▸ Saved data entries:

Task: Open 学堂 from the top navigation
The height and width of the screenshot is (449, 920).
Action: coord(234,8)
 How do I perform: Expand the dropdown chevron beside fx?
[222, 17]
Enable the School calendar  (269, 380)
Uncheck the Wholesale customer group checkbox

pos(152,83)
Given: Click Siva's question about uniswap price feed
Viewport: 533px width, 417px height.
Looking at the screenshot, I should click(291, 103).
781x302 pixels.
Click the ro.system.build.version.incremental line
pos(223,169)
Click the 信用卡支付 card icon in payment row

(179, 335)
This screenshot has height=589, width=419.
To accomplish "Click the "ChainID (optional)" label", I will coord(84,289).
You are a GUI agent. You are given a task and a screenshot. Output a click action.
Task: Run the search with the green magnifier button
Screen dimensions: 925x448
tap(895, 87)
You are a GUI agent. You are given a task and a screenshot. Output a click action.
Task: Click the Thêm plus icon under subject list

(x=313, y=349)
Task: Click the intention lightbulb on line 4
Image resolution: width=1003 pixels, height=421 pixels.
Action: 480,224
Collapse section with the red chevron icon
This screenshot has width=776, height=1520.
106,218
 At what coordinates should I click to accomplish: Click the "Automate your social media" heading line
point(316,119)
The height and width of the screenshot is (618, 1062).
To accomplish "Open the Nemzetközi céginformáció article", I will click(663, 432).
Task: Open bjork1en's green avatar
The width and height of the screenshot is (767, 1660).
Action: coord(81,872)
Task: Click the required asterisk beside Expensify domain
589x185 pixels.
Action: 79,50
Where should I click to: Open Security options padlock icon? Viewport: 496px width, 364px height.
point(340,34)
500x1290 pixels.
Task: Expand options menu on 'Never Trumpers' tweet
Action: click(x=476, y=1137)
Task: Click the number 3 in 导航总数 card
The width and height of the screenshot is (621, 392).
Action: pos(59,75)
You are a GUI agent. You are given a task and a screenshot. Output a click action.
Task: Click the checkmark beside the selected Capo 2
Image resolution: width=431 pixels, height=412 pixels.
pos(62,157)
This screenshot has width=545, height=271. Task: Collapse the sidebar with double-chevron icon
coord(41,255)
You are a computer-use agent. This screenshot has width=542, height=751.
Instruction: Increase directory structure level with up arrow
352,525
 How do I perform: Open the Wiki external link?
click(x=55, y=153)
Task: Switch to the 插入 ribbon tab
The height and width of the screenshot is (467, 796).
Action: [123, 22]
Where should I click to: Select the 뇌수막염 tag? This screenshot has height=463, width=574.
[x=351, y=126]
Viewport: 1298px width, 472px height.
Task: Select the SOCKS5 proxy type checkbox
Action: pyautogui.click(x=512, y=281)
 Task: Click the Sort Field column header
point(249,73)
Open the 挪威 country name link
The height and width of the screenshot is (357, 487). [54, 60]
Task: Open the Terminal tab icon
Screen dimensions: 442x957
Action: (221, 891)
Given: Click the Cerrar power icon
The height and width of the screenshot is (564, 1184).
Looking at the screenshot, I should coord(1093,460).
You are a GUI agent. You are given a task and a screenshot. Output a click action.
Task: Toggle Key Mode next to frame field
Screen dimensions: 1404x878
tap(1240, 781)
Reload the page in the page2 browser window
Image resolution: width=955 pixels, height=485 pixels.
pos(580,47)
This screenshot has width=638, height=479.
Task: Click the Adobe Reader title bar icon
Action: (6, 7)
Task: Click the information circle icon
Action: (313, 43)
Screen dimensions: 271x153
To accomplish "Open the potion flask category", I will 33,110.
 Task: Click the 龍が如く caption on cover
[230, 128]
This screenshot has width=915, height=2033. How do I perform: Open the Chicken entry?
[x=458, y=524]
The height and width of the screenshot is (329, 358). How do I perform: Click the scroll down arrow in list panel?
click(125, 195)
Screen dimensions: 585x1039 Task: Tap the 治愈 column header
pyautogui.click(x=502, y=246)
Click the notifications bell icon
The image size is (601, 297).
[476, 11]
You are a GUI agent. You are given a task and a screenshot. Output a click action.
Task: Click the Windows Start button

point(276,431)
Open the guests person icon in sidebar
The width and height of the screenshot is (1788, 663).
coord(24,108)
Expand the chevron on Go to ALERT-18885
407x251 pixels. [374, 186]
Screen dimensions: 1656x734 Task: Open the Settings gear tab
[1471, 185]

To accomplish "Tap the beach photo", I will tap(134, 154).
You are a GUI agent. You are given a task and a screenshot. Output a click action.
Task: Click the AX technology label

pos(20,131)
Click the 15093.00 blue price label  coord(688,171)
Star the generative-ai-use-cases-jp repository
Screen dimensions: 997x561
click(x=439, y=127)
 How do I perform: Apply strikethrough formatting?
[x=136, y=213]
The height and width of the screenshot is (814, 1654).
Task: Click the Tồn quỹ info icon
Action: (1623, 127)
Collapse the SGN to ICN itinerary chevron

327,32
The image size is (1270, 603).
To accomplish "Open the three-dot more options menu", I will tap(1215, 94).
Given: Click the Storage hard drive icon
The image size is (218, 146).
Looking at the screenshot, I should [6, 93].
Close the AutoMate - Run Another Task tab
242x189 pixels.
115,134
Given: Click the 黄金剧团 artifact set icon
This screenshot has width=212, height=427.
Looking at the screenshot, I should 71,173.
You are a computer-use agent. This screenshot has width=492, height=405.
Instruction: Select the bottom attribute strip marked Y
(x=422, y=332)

▸ PROBLEM TO SOLVE: Both the first line of the records above and the line containing "Enable the School" are to be transcribed exactly, together with every line between them, and nothing else.

▸ TASK RESPONSE:
Task: Open 学堂 from the top navigation
The height and width of the screenshot is (449, 920).
Action: coord(234,8)
 How do I perform: Expand the dropdown chevron beside fx?
[222, 17]
Enable the School calendar  (269, 380)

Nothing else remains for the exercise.